Data extracted from a collection
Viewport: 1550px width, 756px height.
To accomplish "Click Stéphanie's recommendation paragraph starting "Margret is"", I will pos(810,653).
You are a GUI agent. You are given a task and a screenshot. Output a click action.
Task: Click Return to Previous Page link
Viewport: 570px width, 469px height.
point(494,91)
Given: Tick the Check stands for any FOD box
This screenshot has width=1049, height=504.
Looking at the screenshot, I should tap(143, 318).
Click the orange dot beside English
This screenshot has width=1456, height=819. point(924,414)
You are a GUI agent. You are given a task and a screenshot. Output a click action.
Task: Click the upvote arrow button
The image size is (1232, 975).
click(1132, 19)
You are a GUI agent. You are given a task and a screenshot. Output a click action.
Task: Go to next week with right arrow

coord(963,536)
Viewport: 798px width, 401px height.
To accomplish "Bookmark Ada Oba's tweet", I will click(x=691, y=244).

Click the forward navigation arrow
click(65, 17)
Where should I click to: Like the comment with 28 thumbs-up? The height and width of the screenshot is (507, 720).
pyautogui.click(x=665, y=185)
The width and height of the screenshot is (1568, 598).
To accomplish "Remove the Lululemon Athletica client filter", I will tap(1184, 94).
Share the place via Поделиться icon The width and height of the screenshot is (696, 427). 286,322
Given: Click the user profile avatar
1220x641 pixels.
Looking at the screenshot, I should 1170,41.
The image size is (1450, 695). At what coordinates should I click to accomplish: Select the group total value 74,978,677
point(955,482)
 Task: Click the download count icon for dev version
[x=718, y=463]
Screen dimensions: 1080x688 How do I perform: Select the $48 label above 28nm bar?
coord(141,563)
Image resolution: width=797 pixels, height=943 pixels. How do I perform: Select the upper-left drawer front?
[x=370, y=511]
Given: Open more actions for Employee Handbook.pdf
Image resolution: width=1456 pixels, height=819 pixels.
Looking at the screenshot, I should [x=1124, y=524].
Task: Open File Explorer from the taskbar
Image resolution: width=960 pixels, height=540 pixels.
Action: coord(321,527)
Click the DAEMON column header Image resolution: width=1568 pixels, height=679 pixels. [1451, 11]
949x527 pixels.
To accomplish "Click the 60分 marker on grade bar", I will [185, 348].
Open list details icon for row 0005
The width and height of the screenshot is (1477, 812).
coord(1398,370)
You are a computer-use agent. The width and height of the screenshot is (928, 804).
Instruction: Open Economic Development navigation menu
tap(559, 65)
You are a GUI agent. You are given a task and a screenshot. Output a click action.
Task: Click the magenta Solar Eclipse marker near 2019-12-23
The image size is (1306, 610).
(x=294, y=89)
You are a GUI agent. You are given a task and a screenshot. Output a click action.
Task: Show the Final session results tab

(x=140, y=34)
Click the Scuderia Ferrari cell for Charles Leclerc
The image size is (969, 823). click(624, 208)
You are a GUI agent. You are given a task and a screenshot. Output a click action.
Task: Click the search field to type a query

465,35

§ **What to do**
Your task is to retype, exactly and only, the lines from the one with "Share the place" through the final line above.

§ **Reply to the task**
Share the place via Поделиться icon The width and height of the screenshot is (696, 427). 286,322
Given: Click the user profile avatar
1220x641 pixels.
Looking at the screenshot, I should 1170,41.
The image size is (1450, 695). At what coordinates should I click to accomplish: Select the group total value 74,978,677
point(955,482)
 Task: Click the download count icon for dev version
[x=718, y=463]
Screen dimensions: 1080x688 How do I perform: Select the $48 label above 28nm bar?
coord(141,563)
Image resolution: width=797 pixels, height=943 pixels. How do I perform: Select the upper-left drawer front?
[x=370, y=511]
Given: Open more actions for Employee Handbook.pdf
Image resolution: width=1456 pixels, height=819 pixels.
Looking at the screenshot, I should [x=1124, y=524].
Task: Open File Explorer from the taskbar
Image resolution: width=960 pixels, height=540 pixels.
Action: coord(321,527)
Click the DAEMON column header Image resolution: width=1568 pixels, height=679 pixels. [1451, 11]
949x527 pixels.
To accomplish "Click the 60分 marker on grade bar", I will [185, 348].
Open list details icon for row 0005
The width and height of the screenshot is (1477, 812).
coord(1398,370)
You are a computer-use agent. The width and height of the screenshot is (928, 804).
Instruction: Open Economic Development navigation menu
tap(559, 65)
You are a GUI agent. You are given a task and a screenshot. Output a click action.
Task: Click the magenta Solar Eclipse marker near 2019-12-23
The image size is (1306, 610).
(x=294, y=89)
You are a GUI agent. You are given a task and a screenshot. Output a click action.
Task: Show the Final session results tab

(x=140, y=34)
Click the Scuderia Ferrari cell for Charles Leclerc
The image size is (969, 823). click(624, 208)
You are a GUI agent. You are given a task and a screenshot. Output a click action.
Task: Click the search field to type a query

465,35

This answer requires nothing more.